1) We are all part of this present problem of the over consumption of other people’s resources. Finding ways to convince us all to curtail our demands for a piece of the “easy energy pie” will require serious institutional changes.

2) The military use of U.S. oil to fuel the “Allied Success” that ended WWII had shown that oil was the source of ‘power’, and that the U.S. could not continue to be the protector of the world based solely on it’s own oil because the level of oil removal had been so great that it was obvious that our oil was a finite resource. (Unfortunately, the leaders have consistently avoided the corollary to this – all oil is finite so its use needs to be carefully controlled to avoid misuse and unintended consequences.)

3) Dwight Eisenhower’s quote “beware of the military industrial complex” was prescient because as Klare has made vividly obvious the past half century and more has been a period dominated by a paranoia based on the fear that some other power would corner the petroleum energy sources of the world to the detriment of the U. S. A. military mission. This paranoia has led us to take a variety of postures over that time first to declare that the energy sources of the world were of strategic importance to the “free world” (specifically the United States of America) and because of that the military would become involved as needed to guarantee the availability of those resources to us and our allies.

4) The complexity of gathering these energy products on a continuing basis required the flexibility and resources of private enterprise rather than a completely government run activity. This situation was further solidified by the client base of the U.S. congress which demanded that they, the corporate interests of the U.S., be part of the exploitation of such a valuable asset base no matter where it occurred. Thus developed a partnership between very large corporate interests and the military side of the U.S. government. This partnership goes back to the end of WWII when President Roosevelt met with the Saudi King Ibn Saud on February 14, 1945 to form the basis of a long term commitment for U.S protection of the Saudi royal family in exchange for access to their oil.
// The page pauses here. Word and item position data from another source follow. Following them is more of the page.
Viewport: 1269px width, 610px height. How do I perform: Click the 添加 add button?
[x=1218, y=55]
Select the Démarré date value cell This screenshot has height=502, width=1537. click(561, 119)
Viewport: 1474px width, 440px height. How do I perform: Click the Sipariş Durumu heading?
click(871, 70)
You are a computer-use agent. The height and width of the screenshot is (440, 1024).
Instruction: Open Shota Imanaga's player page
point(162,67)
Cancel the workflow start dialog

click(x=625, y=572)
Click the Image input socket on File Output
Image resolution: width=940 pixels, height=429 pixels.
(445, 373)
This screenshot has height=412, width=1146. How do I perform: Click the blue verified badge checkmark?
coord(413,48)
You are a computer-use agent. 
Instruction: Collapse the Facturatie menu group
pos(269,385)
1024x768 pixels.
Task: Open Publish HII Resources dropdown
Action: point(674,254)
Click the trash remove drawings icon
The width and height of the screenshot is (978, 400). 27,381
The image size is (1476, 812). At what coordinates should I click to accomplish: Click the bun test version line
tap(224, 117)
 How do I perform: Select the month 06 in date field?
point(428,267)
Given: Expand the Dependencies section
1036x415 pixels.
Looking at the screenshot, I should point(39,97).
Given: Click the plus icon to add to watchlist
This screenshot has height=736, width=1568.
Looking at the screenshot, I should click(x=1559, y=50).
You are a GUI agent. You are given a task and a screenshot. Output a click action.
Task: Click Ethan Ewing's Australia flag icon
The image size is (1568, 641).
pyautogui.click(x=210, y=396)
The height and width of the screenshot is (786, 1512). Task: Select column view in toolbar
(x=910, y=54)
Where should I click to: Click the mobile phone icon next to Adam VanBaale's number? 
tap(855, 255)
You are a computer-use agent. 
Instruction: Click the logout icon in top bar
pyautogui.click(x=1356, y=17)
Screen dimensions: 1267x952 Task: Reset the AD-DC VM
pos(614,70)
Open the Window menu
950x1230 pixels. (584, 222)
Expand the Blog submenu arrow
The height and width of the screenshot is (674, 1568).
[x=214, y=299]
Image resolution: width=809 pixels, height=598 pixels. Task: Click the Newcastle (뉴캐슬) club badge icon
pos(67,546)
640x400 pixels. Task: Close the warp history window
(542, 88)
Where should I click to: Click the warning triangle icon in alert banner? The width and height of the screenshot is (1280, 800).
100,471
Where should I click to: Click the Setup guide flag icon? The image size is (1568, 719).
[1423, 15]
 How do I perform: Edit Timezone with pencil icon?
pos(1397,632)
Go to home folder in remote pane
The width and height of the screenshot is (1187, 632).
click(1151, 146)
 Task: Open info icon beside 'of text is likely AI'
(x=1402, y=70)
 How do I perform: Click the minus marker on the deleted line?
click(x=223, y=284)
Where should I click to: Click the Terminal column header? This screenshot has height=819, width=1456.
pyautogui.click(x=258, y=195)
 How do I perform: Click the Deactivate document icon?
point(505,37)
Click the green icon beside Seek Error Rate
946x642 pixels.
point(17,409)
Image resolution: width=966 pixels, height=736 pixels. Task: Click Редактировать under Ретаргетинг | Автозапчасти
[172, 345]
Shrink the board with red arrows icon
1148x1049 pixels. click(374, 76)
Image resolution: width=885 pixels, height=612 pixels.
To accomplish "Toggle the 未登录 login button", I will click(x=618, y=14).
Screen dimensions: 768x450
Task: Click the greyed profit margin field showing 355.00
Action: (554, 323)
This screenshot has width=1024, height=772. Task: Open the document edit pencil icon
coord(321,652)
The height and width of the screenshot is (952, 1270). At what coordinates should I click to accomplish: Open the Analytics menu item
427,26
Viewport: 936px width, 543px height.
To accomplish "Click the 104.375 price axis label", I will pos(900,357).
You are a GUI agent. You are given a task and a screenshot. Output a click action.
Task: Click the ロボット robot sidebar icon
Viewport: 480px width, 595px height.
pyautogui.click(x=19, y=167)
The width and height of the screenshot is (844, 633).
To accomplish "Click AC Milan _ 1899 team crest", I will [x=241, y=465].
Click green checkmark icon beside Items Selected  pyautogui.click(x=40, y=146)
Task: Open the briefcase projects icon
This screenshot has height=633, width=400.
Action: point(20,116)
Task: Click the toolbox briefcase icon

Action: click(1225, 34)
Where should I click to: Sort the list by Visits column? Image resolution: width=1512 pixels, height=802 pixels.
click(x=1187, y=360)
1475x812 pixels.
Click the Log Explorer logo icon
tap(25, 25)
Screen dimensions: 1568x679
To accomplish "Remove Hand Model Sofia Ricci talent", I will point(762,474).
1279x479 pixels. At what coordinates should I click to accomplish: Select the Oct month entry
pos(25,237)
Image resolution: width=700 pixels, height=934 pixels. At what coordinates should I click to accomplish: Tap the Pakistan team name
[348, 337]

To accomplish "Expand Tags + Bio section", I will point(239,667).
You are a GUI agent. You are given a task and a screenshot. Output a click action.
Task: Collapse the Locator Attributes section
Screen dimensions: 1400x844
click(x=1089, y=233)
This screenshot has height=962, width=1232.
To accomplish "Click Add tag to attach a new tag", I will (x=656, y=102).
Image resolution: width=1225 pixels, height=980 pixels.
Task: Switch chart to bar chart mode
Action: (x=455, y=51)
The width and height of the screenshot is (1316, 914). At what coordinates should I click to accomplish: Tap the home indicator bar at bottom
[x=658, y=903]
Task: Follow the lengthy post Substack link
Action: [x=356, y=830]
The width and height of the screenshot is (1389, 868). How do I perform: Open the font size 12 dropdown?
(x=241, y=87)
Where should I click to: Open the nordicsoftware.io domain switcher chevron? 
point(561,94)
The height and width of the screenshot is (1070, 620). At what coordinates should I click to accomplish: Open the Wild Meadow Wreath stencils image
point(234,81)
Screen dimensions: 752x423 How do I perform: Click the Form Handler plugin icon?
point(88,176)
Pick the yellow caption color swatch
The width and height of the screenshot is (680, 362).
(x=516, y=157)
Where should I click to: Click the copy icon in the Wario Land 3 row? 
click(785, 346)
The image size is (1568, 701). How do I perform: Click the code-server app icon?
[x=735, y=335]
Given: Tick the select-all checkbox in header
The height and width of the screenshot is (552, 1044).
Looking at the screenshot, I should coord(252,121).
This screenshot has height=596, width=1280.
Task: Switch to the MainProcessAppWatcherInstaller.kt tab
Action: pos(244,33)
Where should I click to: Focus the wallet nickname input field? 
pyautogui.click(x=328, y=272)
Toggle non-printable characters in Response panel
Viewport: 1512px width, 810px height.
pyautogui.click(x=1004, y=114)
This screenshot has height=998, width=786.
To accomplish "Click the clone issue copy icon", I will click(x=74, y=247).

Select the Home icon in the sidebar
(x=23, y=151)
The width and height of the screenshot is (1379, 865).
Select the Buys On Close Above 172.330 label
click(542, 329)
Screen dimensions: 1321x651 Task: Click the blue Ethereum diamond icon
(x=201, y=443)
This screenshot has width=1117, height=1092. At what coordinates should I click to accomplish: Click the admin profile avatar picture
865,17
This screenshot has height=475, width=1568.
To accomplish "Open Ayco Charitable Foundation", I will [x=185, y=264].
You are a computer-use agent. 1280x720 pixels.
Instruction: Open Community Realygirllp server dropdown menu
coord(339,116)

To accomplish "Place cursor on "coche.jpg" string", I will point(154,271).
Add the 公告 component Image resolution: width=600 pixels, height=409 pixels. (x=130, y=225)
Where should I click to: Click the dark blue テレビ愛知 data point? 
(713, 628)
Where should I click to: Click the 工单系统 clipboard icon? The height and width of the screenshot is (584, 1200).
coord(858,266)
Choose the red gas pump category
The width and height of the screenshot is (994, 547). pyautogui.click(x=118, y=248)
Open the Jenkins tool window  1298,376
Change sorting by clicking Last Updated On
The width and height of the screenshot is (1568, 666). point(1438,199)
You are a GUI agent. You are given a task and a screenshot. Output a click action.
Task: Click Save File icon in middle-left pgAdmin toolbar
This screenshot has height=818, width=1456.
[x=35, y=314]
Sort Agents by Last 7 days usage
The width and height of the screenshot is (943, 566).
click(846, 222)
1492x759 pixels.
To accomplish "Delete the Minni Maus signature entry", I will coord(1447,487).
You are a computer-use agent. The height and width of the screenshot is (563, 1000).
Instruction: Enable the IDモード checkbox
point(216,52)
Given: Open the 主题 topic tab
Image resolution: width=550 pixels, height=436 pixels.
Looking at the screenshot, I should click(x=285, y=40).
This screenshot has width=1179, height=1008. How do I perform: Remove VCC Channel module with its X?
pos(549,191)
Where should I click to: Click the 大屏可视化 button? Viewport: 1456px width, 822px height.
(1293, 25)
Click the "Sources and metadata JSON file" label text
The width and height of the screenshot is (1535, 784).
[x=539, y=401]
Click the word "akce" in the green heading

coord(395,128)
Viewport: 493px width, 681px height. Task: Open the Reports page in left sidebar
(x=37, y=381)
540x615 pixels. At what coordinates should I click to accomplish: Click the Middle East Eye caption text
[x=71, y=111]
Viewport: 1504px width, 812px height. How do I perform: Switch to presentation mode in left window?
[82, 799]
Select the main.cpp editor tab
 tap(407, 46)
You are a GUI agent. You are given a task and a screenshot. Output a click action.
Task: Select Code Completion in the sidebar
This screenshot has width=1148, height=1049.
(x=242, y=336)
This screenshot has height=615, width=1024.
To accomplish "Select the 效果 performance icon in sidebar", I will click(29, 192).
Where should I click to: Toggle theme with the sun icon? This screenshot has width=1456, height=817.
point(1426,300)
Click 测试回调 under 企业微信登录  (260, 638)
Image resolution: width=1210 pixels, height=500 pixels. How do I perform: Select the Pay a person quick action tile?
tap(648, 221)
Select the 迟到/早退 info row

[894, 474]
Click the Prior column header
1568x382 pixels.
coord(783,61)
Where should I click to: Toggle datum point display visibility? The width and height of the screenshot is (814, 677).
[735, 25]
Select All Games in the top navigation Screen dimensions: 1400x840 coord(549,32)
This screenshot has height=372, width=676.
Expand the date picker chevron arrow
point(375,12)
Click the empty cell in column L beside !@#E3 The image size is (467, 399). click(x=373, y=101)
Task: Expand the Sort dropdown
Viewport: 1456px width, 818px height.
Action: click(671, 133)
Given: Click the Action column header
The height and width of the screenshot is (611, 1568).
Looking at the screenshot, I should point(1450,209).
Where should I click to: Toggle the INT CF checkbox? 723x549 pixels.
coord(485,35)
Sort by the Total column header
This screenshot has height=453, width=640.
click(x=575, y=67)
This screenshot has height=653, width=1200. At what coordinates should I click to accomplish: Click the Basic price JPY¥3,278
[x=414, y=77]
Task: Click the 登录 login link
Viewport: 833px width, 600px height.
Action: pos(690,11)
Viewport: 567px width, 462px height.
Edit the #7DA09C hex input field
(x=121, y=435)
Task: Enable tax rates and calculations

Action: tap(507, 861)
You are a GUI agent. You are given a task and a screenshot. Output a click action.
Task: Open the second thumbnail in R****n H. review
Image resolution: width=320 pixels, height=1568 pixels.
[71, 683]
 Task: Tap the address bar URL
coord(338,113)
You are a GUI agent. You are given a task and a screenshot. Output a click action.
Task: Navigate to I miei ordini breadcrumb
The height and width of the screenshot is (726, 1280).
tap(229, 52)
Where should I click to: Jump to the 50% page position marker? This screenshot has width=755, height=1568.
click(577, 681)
The pattern has repeated itself in various forms wherever oil was found.

5) The wealth that flowed from the extraction of oil has resulted in the entrenchment of the powerful in those areas and the estrangement of the rest of the population, with increasing levels of resentment developing between the haves and the have-nots.

6) The serious universal negative consequences of the extraction of oil should be the corner stone of dialogue advocating major efforts to convert all societies to a sustainable energy base.

Along the way there have developed some unforeseen consequences that stand out starkly for us all.

1) The global climate change disaster is a direct result of the global adoption of the high energy economies that developed as an adjunct to the military use of energy.

2) All societies have been touched in ways that have caused the demise of many long standing practices that were much less environmentally damaging than those that involved the exorbitant use of energy. In many cases these changes involved either such massive loss of old practices or the aggressive theft of property for other uses that whole societies were eliminated in the name of progress.

3) The supplanting of old sustainable practices resulted in the continuing destruction of natural habitat for many of the other species that share the biosphere with us.

4) The desire to maintain the dominant global power base blinded those in power to the eventual unfolding of these and other consequences. So that while the oil sources were developed for maintenance of military superiority, the commercial exploitation of those resources guaranteed that whatever sources were found would be quickly tapped for maximum production and that the “benefits” of the new easy life-style would be spread as widely as possible for the most rapid economic gain for the private developers of the resources.

5) The economic bases of most human economies have changed in ways that impede adoption of sustainability as a decision base for future life.

6) The military control over the U.S. civilian economy has reached a point of no return. This monopolization of federal resources guarantees the continued aggressive protection of the supply and delivery of oil until all profitable sources are exhausted regardless of consequences.

7) The unfortunate myopia of all administrations since WWII to these consequences continue unabated even though there is now no doubt about the outcomes from the widespread adoption of the high energy life-style. It would be political suicide for a U.S. presidential aspirant to declare that the U.S. should develop a “Manhattan project” to return most of the world’s population to sustainable life-styles.